[Data to use — start]

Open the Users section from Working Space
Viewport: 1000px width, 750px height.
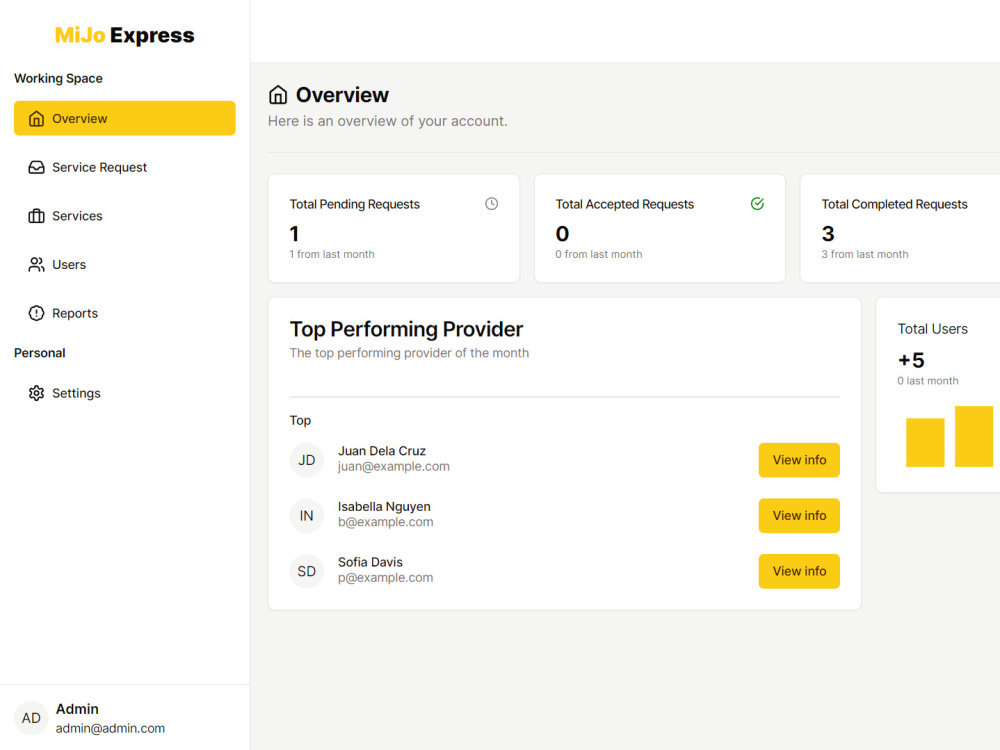pos(69,264)
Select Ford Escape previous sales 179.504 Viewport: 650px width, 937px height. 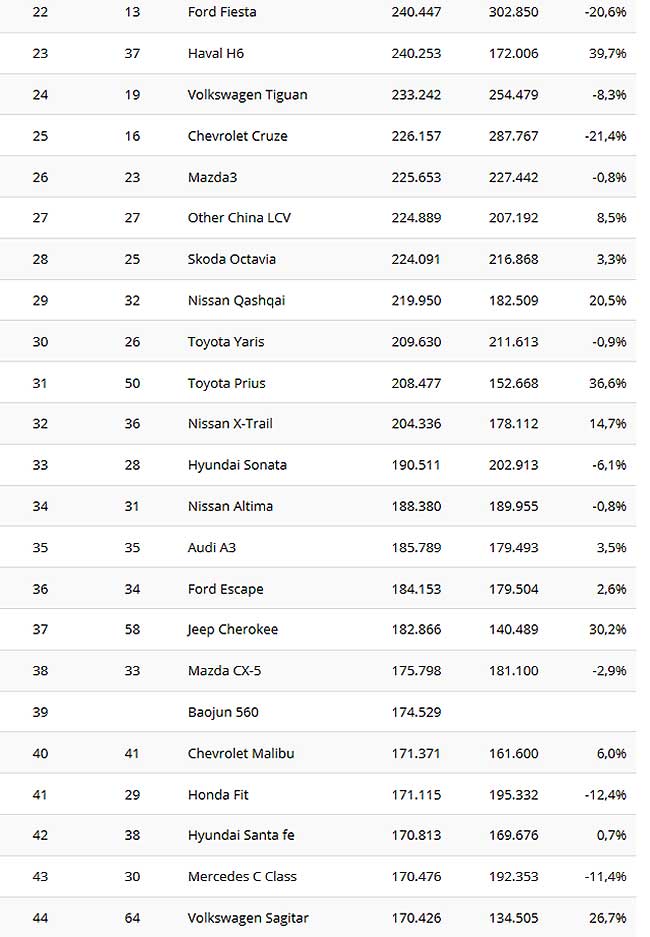[513, 589]
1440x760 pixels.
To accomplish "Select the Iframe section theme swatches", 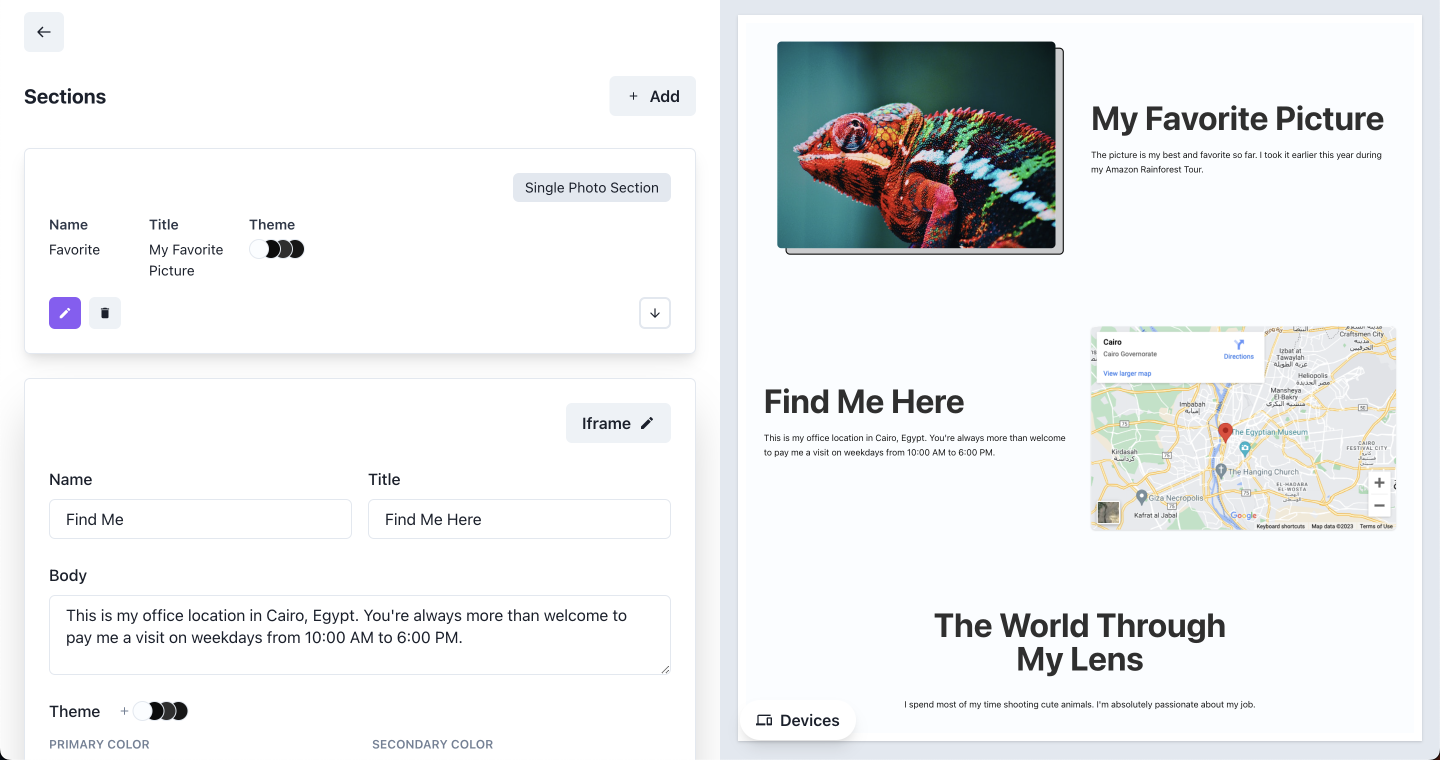I will click(162, 711).
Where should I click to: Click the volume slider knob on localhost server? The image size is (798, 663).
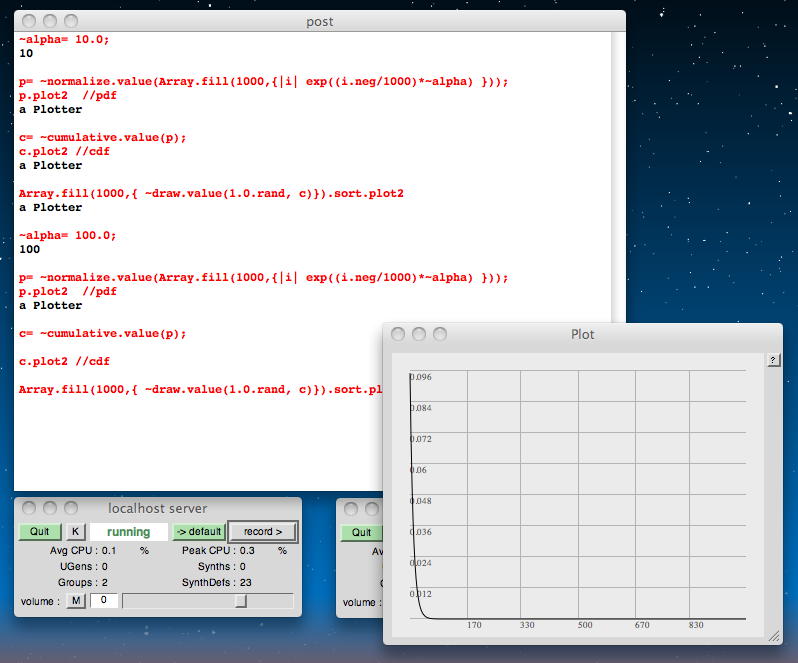coord(241,601)
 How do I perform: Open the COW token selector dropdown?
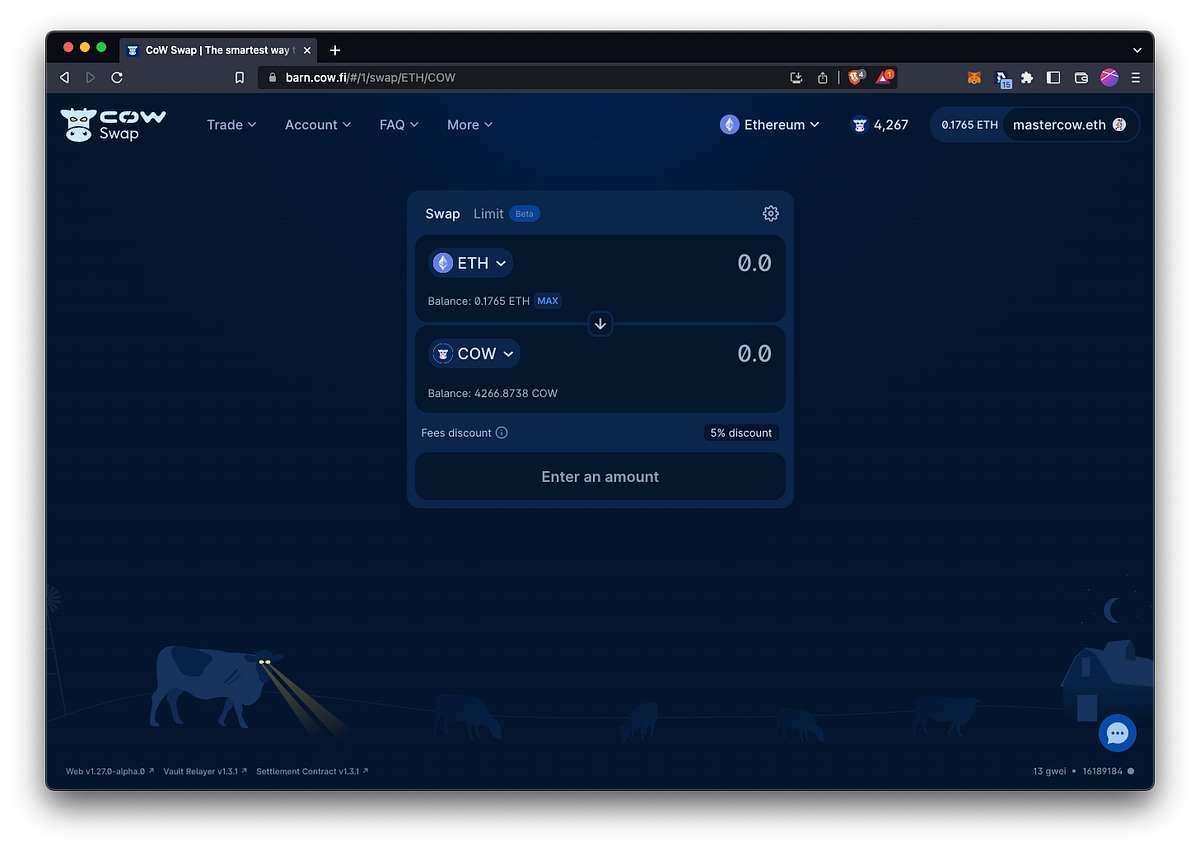click(x=473, y=353)
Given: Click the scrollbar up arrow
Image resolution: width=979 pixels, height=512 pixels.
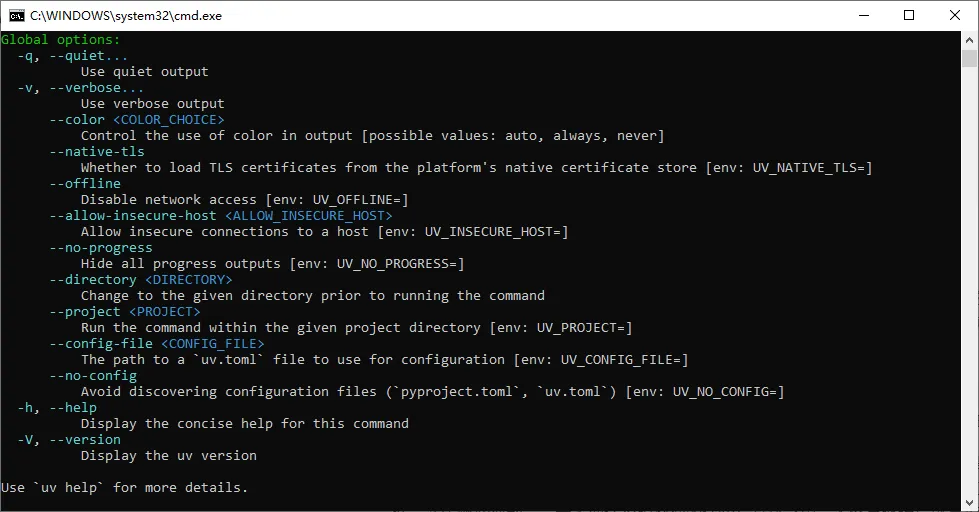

[Data to use — finish]

The answer should be a number alone: the count of lines in the records that hold the word "pixels".

2